● Work instructions:
(1) Rewrite the paragraph of the passage about Alexander Bain that begins "He succeeded his father" as a short bulleted list that keeps its main facts.
(2) According to the passage about Alexander Bain, in what month and year was Alexander born?
(3) Do these statements agree with the passage about Alexander Bain? Answer yes or no for each and quote the words that decide it.
(a) Bain's parents married in 1714.
(b) Alexander was the second child of his parents.
(c) 'Provost' was a civic title that Bain held.

─── Given text ───

When George Ross acquired the estate of Cromarty in 1767, Alexander Bain, whose forebears had been tenants in Newton for generations, reached the age of fifty. He would become one of Ross's most trusted tenants. Bain saw himself, and men and women like him, as living symbols of the stability of rural life ... Bain's parents were both from the farmtoun of Newton and had survived childhoods in the 'ill years' of the 1690s to marry in 1714. Alexander was their first child, born in January 1717.

He succeeded his father as tenant some thirty years later, by which time he was better known as 'Provost' Bain - not a civic title but a byname acquired after he travelled to Inverness with two other Cromarty men on 16 April, 1746, the day of the battle of Culloden, and the three bluffed their way into accommodation in the overcrowded town by posing as provost, bailie and doctor. Their fellow townsfolk had watched the smoke of battle from the top of Cromarty Hill.

─── Extracted records ───

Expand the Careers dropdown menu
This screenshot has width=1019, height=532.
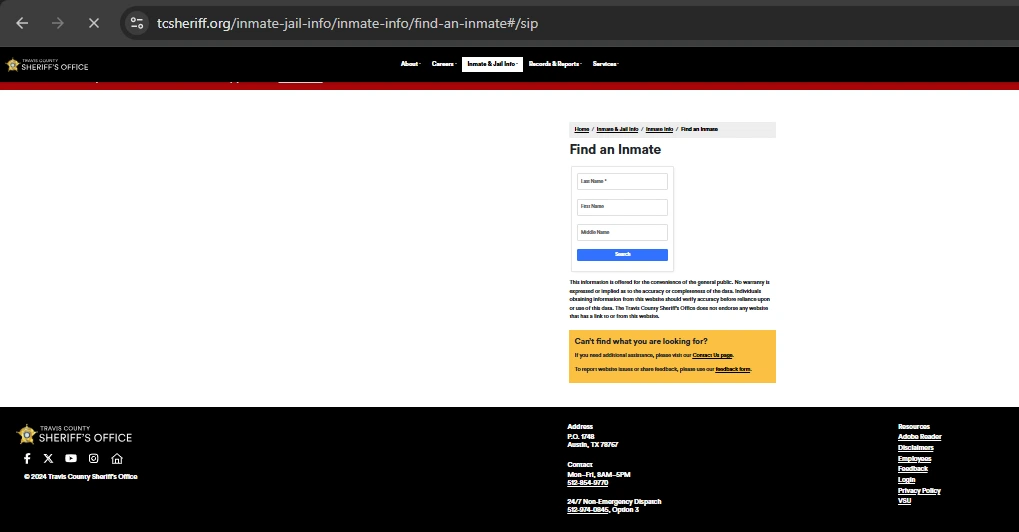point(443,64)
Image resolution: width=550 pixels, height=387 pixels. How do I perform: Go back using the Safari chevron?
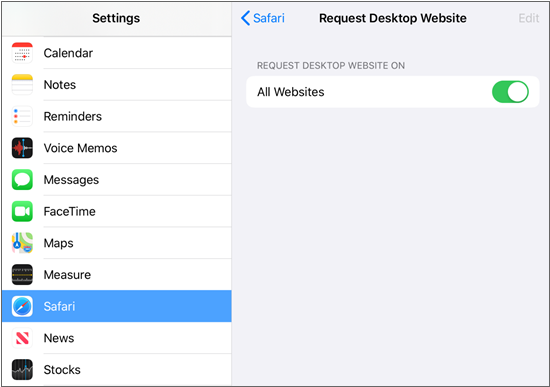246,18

───

● Solution list:
(1)
- Some thirty years later, Bain took over from his father as tenant.
- By then he was better known as 'Provost' Bain, a byname rather than a civic title.
- He got the name after traveling to Inverness with two other Cromarty men on 16 April, 1746, the day of the battle of Culloden.
- In the overcrowded town, the three bluffed their way into accommodation by posing as provost, bailie and doctor.
- Their fellow townsfolk watched the smoke of battle from the top of Cromarty Hill.

(2) January 1717.

(3)
(a) Yes: "to marry in 1714"
(b) No: "Alexander was their first child"
(c) No: "not a civic title but a byname"